Problem statement
Reproduce the items from the line containing "You are a computer-use" through the end of the items, with both ends included, and leave the pictures out of your answer.

BEGIN Supplied records

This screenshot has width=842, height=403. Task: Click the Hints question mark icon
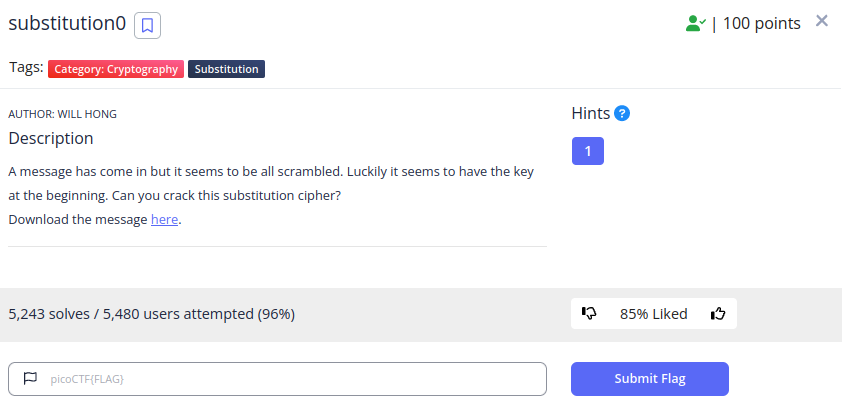tap(622, 113)
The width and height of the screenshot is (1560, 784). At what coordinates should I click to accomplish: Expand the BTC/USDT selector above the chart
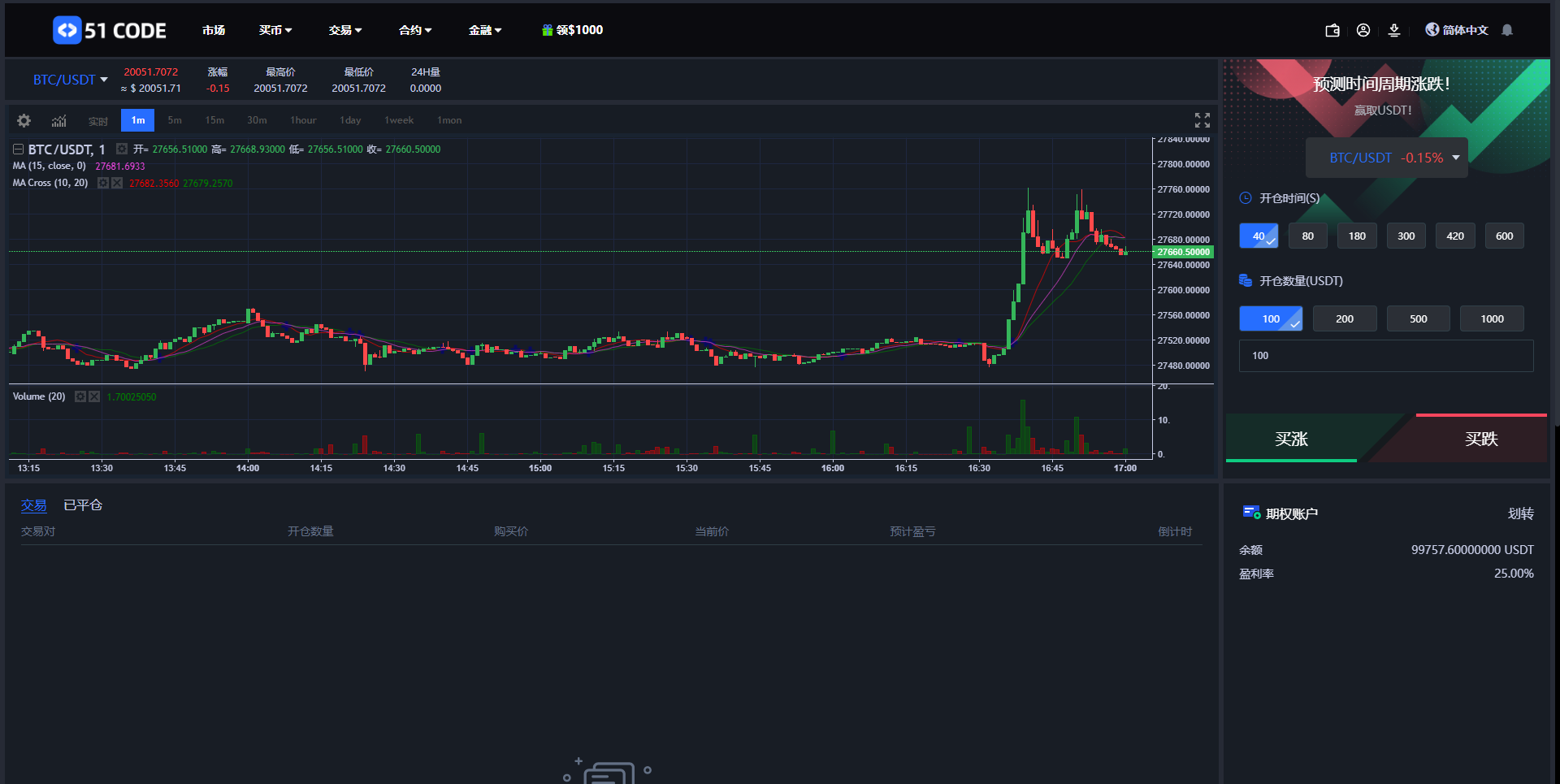point(70,80)
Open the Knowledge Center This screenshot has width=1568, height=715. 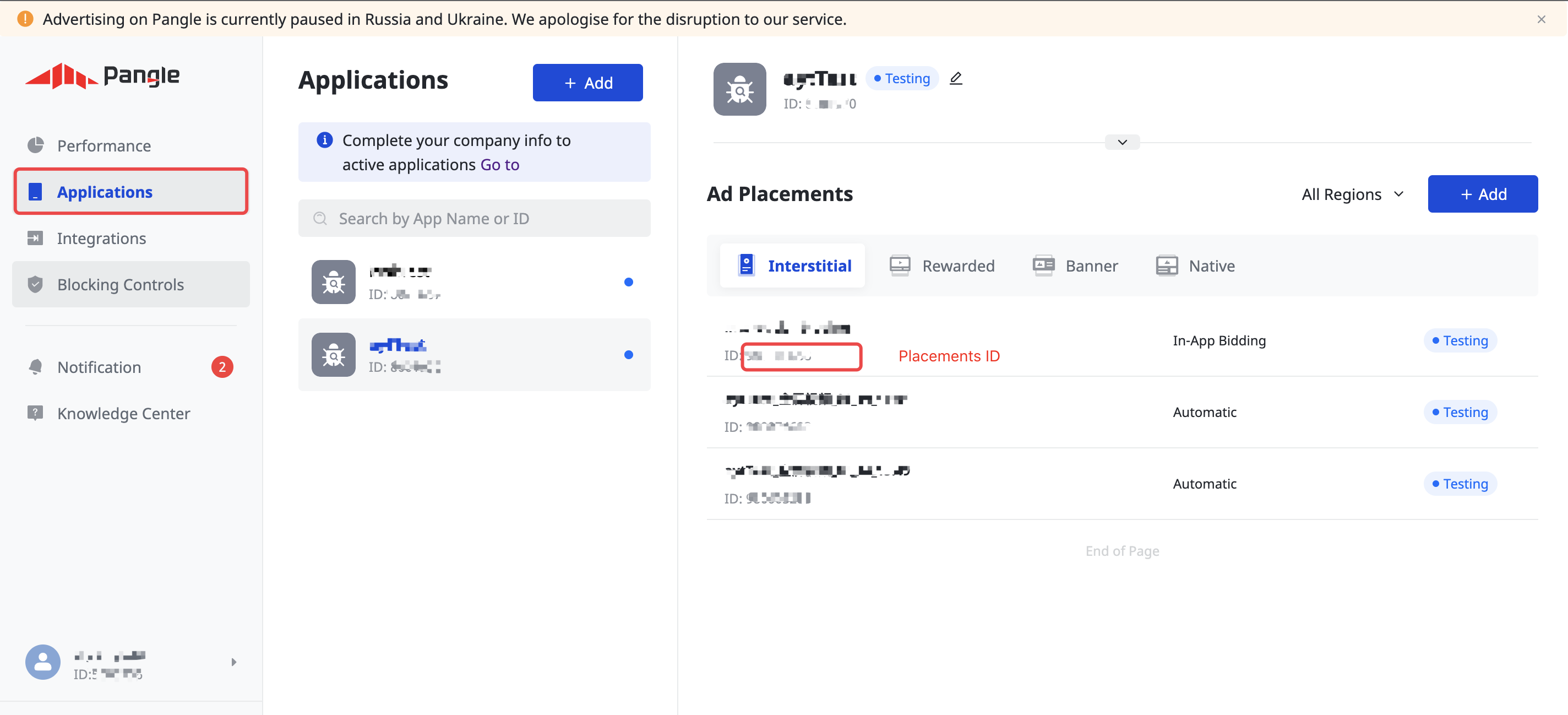click(123, 413)
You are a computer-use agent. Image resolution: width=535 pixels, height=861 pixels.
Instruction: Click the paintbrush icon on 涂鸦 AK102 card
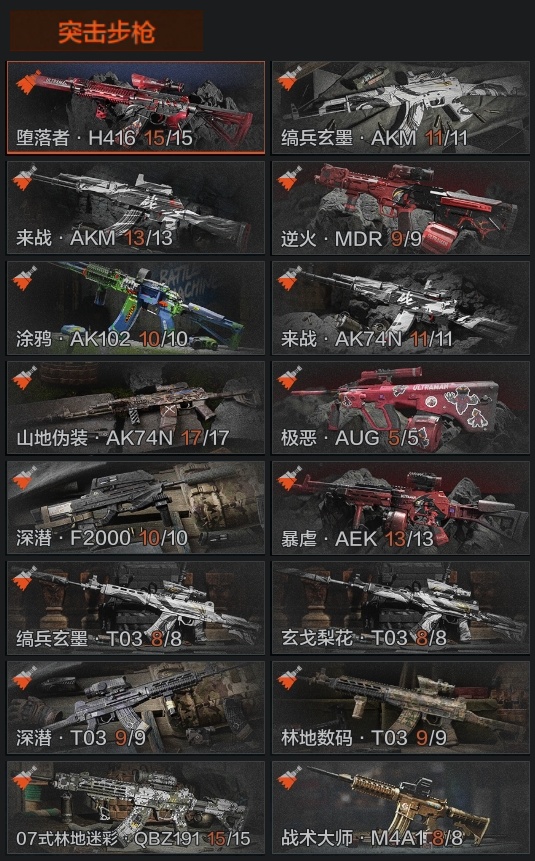(25, 278)
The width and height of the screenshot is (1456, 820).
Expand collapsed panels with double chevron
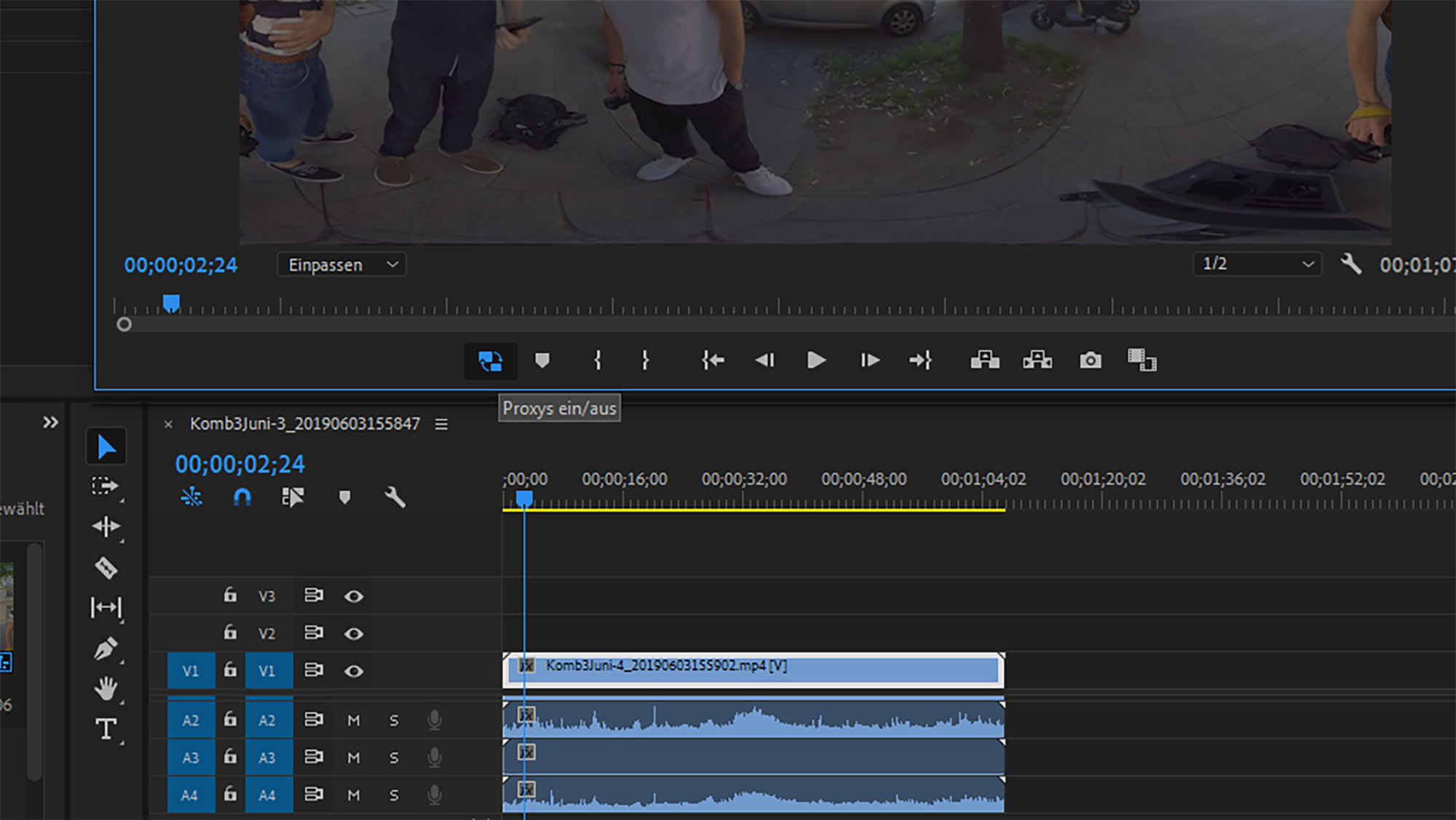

END Supplied records

Complete answer
You are a computer-use agent. Image resolution: width=535 pixels, height=861 pixels.
Instruction: Click the paintbrush icon on 涂鸦 AK102 card
(25, 278)
The width and height of the screenshot is (1456, 820).
Expand collapsed panels with double chevron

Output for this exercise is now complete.